The solution here is to pay attention to the verb tenses in the “if” statement.

In verse 6: “We are (present tense) that household if…”, and in verse 14: “We have become (past tense) participants in Christ if…” NOT: “We will be that house hold if…” or “We will be participants in Christ if…”

And that is significant. Why? Because you do not become a member of the household, or a participant in Christ BY holding on to the end. Rather, holding on to the end is proof that you were a member of the household, and a participant in Christ all along.

It is not a lifelong test to make sure you don’t fail at some point along the way, at which point you’re disqualified. No!

Members of Jesus’s household make it to the end.

Verses 7 and 8: “Therefore, as the Holy Spirit says: Today, if you hear his voice, do not harden your hearts…” is not a warning to Christians that you might cease being a Christian at some point. It is a warning to unbelievers. It is a call to believe the Gospel message. When God calls you to believe in Christ for salvation, listen to Him, because there is no other way to be saved!

The reason the preacher of Hebrews includes it here in the argument is because he knows something every pastor knows about his congregation: that some of you in here think you are Christians, but you are not.

Some of you, hopefully not many, are here for the social and cultural aspects of church. You are here because you like the community. Maybe you enjoy the music and find it soothing or invigorating. The sermons are sometimes inspirational; mostly they are boring. You are here because of a cultural impulse that “going to church is the right thing to do, and this church is fine, so I’ll go here…”—but you are not here because you worship Christ and are convinced that He is the creator of the universe and the savior of mankind, and your only hope in life and death.

And this is why the author of Hebrews says “Watch out!” He is speaking to those of you here who are not Christians.

Watch out!

Watch out, brothers and sisters, so that there won’t be in any of you an evil, unbelieving heart that turns away from the living God.”

Hebrews 3:12 (CSB)

Watch out – why? Because the eternal consequences are serious! You will never enter God’s rest. You will suffer an eternity of separation from your creator. An eternity of torment in hell. Watch out! Fix your eyes on Jesus! Think carefully about Jesus! He is who He says He is and did what He said he did for you on the cross, paying all the debt for your sin, buying your soul back from slavery to sin and death, making a way for you to enter into a new eternal life with him forever!

Does “an evil and unbelieving heart that turns away from the living God” describe any of you here this morning? Watch out!

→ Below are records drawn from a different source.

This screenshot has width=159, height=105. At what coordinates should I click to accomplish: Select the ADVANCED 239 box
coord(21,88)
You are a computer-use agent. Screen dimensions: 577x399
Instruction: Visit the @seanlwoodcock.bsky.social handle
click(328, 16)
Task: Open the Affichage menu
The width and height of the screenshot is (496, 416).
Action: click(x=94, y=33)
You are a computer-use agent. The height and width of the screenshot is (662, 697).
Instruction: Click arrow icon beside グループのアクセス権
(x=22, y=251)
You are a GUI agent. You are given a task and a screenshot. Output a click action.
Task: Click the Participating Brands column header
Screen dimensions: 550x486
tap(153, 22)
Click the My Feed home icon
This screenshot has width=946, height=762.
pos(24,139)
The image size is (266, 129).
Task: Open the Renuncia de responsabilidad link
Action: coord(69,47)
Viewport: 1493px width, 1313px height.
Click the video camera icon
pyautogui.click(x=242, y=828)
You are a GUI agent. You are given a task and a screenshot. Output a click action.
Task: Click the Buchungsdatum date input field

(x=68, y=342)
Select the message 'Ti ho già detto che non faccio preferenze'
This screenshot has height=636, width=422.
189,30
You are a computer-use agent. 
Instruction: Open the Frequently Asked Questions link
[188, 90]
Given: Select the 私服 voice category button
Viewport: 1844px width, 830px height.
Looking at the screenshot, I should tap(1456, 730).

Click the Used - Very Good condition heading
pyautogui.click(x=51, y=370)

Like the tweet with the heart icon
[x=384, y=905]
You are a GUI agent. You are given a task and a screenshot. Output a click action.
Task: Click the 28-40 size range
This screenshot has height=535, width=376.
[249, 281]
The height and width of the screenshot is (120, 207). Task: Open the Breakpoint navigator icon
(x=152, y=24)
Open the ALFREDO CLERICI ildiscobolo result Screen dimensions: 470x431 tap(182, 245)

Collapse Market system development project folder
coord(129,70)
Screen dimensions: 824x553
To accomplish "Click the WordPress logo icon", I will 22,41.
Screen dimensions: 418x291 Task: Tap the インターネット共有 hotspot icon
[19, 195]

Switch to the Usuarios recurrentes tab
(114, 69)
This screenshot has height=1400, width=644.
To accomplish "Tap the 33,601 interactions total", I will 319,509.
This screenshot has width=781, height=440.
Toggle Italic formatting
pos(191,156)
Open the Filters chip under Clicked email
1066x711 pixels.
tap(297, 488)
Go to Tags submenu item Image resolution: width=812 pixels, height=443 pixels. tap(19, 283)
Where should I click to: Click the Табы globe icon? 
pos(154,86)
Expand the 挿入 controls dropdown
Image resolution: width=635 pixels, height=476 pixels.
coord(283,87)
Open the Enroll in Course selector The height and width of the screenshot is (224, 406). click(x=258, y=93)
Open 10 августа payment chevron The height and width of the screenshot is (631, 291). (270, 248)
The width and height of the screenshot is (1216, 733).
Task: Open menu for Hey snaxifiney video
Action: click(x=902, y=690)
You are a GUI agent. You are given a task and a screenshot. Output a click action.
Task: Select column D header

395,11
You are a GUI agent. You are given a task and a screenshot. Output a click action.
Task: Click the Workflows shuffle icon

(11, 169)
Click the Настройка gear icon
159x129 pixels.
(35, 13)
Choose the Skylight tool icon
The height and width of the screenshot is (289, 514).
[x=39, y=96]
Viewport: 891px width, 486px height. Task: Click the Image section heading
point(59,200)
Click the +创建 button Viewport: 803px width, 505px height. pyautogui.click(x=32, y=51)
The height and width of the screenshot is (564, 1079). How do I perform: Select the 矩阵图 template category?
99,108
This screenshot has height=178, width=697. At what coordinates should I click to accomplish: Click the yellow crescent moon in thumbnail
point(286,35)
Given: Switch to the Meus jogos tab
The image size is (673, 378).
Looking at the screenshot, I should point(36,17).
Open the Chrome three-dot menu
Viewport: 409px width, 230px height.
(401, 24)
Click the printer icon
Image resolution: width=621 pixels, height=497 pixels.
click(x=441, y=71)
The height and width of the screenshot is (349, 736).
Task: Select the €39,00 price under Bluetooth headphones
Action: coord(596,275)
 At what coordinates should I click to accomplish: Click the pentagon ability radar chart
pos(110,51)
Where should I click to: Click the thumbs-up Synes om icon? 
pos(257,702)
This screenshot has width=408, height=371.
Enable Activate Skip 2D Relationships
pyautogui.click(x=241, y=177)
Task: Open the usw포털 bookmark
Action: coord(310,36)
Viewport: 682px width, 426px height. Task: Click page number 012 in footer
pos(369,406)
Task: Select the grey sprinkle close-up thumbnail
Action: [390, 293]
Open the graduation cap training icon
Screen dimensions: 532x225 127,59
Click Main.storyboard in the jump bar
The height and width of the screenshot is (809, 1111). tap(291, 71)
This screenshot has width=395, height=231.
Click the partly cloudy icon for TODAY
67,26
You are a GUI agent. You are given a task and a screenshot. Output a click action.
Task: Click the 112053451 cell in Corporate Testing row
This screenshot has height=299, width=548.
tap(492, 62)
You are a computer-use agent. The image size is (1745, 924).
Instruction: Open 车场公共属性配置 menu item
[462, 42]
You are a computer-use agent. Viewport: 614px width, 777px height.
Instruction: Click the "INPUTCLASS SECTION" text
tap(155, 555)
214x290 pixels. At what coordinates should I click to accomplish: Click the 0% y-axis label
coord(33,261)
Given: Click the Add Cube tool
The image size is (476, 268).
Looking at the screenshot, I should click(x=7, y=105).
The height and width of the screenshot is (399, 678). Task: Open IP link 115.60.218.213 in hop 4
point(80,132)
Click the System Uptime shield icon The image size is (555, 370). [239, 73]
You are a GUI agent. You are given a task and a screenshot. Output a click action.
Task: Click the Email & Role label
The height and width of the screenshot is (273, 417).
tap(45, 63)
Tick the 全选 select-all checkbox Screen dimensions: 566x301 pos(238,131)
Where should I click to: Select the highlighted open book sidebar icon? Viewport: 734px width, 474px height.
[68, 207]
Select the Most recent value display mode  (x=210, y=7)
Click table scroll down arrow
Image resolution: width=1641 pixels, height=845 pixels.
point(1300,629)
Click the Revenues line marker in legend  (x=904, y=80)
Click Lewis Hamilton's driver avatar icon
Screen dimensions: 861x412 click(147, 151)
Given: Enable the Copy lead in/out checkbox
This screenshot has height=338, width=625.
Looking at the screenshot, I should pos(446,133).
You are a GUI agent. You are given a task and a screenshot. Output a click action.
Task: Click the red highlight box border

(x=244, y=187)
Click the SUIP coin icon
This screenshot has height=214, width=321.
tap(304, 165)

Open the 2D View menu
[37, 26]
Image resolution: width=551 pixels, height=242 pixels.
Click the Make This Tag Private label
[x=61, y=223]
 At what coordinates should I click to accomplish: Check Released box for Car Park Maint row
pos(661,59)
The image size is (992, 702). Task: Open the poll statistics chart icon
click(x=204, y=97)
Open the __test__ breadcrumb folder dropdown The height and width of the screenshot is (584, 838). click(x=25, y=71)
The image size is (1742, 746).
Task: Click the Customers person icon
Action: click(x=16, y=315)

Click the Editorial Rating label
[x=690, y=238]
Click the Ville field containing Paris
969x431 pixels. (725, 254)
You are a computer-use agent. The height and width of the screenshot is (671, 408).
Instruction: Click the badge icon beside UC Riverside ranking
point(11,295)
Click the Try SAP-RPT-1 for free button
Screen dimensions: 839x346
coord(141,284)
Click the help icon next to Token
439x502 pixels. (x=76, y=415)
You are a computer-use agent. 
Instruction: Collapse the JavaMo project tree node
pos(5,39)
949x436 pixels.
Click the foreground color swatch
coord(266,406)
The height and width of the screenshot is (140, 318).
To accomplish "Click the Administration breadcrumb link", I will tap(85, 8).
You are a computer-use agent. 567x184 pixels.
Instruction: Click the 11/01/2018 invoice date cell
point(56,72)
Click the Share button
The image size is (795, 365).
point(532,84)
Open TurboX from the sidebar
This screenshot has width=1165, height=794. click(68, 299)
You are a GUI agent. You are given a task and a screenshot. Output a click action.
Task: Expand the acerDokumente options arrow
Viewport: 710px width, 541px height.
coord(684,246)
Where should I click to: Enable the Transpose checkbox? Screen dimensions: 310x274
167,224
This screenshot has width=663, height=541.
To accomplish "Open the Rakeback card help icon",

Are any of you here this morning worried that this might describe you? I have good news for you: the preacher of Hebrews gives us the antidote to the problem.

Encourage each other daily

Watch out, AND encourage one another daily, as long as it’s called today.

That is how we are supposed to respond to this warning that there might be in some of us an evil and unbelieving heart: we are to encourage one-another with the truth about Jesus Christ. With the Gospel message. We are to encourage one another to keep our minds fixed on Jesus. It is the cure to the unbeliever’s evil heart, and it is the antidote for the anxious Christian’s fear about the state of their soul.

Brothers and sisters, and friends who are not yet brothers and sisters, think deeply about Jesus with me. Let’s just think about what Hebrews has already told us…

He is the radiance of God’s glory and the exact expression of his nature… He sustains all things by his powerful word… He made purification for sins… He is seated at the right hand of the Majesty on high… He tasted death for everyone— and so is crowned with glory and honor

He is the pioneer of our salvation… And He is not ashamed to call you brothers and sisters.

Fix your eyes on him. Hear His call to you to trust Him. And when He calls Do not ignore him.